BEGIN Material provided

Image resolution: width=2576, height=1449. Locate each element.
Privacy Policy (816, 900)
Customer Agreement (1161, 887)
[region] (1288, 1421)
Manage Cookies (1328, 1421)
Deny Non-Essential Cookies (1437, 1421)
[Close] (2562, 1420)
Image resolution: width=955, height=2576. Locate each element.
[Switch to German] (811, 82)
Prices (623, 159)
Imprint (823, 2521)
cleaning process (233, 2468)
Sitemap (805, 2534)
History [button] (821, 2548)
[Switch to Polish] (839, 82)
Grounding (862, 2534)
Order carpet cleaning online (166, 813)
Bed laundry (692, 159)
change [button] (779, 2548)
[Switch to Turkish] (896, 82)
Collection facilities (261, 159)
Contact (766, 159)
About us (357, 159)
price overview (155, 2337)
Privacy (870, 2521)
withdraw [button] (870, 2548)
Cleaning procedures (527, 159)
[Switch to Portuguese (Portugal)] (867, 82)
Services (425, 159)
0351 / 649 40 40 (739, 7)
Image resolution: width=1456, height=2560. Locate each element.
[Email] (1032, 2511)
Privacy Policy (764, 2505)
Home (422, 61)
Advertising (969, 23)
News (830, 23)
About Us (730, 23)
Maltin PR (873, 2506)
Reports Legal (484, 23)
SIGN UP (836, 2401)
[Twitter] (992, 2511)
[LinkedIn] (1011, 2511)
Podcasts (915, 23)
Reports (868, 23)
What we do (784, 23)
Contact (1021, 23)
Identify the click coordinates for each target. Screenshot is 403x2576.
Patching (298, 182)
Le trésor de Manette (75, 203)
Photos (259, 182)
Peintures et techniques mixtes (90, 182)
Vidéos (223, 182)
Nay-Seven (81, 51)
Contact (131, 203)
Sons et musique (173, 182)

END Material provided

→ To do
What is needed is an exact copy of the line containing "Photos (259, 182)" and each line after it, through the final line of the entries above.

→ Completed exercise
Photos (259, 182)
Peintures et techniques mixtes (90, 182)
Vidéos (223, 182)
Nay-Seven (81, 51)
Contact (131, 203)
Sons et musique (173, 182)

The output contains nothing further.